Port float deck repair and Daggerboard case pictures

Categories: Decks Main Hull

I’m going to back up a few weeks to say that due to a lack of thought when attaching the deck to the port float, the reference lines I needed for extra layers of fiberglass at the large access hatch were not transferred to the visible side. Some measurements were made and a few cuts with the hole saw made in order to feel for the stringers inside. When we glassed the deck in place, a big assumption was made that the access holes I drilled in the deck would be in the same area as the large access hatch… Was finally able to go to the storage unit with a tape measure to measure where the hatch ended up on the starboard float (yes – this should have been done before the hole was cut…. yes, I feel not too smart about this)

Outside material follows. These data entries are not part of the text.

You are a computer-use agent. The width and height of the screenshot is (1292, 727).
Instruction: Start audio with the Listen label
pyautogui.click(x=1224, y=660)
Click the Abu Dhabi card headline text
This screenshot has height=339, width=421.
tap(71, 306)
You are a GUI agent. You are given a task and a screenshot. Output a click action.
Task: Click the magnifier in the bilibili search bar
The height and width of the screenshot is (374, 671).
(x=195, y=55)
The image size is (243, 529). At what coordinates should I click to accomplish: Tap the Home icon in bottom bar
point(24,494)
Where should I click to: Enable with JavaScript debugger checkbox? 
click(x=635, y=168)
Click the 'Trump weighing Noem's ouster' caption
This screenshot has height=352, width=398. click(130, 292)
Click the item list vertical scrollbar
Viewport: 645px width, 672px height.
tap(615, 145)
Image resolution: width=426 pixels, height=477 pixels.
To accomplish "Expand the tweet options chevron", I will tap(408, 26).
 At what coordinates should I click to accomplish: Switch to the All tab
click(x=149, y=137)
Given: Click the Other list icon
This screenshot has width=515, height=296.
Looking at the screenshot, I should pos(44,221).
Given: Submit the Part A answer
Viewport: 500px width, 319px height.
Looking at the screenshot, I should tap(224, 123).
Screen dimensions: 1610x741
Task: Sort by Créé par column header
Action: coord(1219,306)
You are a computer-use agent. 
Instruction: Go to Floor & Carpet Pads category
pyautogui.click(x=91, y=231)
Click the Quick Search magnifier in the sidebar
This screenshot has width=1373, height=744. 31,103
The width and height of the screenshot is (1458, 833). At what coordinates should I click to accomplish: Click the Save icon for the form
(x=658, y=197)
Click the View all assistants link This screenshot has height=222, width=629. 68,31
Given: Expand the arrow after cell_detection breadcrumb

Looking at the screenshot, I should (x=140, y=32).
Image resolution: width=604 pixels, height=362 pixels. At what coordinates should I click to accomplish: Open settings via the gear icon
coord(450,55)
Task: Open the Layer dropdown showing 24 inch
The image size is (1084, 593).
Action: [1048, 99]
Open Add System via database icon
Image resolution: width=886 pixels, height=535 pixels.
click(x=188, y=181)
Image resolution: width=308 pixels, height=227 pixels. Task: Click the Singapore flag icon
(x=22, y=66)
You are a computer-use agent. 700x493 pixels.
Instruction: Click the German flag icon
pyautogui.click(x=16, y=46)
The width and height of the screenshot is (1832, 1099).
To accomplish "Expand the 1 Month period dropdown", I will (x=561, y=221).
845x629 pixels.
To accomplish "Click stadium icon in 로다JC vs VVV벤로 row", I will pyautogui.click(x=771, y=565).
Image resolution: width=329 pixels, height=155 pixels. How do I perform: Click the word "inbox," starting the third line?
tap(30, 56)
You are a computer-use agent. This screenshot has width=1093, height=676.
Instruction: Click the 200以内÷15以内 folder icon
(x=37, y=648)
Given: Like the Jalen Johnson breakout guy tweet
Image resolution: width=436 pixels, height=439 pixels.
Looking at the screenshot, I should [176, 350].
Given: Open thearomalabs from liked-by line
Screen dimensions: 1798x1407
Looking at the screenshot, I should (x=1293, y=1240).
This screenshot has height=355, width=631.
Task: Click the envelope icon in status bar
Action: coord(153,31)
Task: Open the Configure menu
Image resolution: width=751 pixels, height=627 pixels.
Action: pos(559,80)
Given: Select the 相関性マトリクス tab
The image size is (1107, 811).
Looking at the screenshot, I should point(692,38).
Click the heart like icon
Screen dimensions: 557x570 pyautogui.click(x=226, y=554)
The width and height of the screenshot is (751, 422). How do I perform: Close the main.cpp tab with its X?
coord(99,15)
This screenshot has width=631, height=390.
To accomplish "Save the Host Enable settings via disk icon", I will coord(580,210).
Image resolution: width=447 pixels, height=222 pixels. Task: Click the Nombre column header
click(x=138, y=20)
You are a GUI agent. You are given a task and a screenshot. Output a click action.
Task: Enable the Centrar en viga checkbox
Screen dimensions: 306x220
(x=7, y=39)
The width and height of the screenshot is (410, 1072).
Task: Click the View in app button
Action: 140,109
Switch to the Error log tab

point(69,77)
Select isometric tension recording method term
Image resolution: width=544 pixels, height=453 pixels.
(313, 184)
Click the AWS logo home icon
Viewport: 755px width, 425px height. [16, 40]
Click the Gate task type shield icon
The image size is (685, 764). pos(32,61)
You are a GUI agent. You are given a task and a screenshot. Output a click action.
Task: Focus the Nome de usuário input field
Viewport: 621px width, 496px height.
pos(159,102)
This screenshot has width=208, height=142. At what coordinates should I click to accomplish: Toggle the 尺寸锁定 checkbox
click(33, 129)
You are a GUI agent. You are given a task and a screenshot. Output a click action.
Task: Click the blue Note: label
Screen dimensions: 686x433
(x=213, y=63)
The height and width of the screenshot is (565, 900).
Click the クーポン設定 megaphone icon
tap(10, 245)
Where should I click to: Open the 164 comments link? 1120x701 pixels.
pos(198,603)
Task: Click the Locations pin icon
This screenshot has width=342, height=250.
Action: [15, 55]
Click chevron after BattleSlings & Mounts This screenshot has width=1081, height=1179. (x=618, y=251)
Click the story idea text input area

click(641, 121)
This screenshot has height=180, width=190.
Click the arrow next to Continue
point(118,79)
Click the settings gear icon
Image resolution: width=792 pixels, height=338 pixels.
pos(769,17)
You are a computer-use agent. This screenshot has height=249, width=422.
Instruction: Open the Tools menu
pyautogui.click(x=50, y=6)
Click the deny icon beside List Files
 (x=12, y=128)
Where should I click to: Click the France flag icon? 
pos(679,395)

Suffice to say, some patching needed to be done to this area of the deck… First, cut a larger area (after marking where the hatch was going to go)


and attached some thin plywood with packaging tape under it with screws (again, on an area that would be removed)


Put 2 layers of tape under to form an attachment flange, a piece of foam, filled the edges with micro and then 2 layers of A fabric on top, followed by some peel ply. A few hours later it was ready to be properly cut.


and all hatch access holes were cut, edges dug out and back-filled with putty.


also took a picture of the daggerboard case halves. Unfortunately, I should have gone with my gut when I thought packaging tape would make a better mould surface for the port half due to the more complex shape. I, instead, did the same as the starboard half and used bagging film, which did not stay firmly down against the mould, causing some areas that need attention near the rope channel.